→ Problem to work on
From the line with "Switch to the Market Cap tab" up to and including the line with "pos(320,17)", repeat the data with "Market Cap" swapped for "Trending" and everything else unchanged. Leave the pictures out.
BEGIN Extracted records
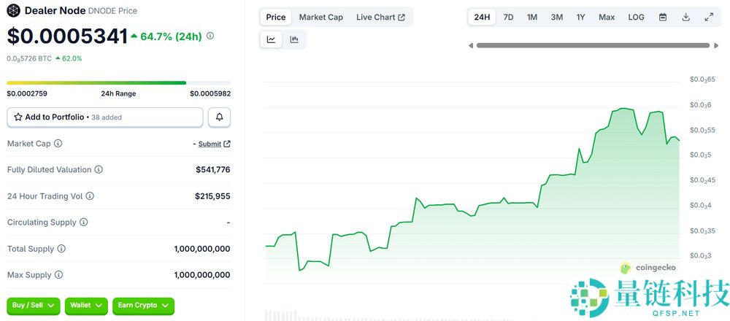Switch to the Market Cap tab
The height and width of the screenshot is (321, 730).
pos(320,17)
END Extracted records
BEGIN Extracted records
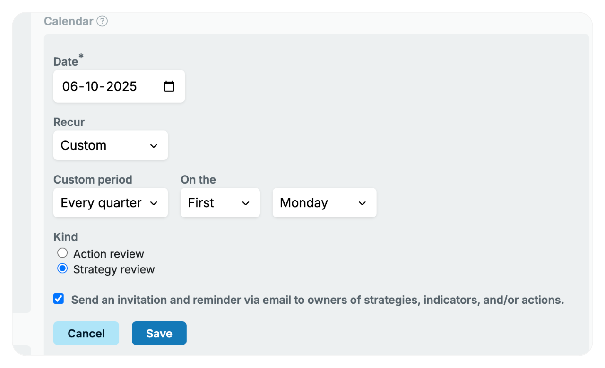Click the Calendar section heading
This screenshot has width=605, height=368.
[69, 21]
END Extracted records
→ Task output
Switch to the Trending tab
The height and width of the screenshot is (321, 730).
pos(320,17)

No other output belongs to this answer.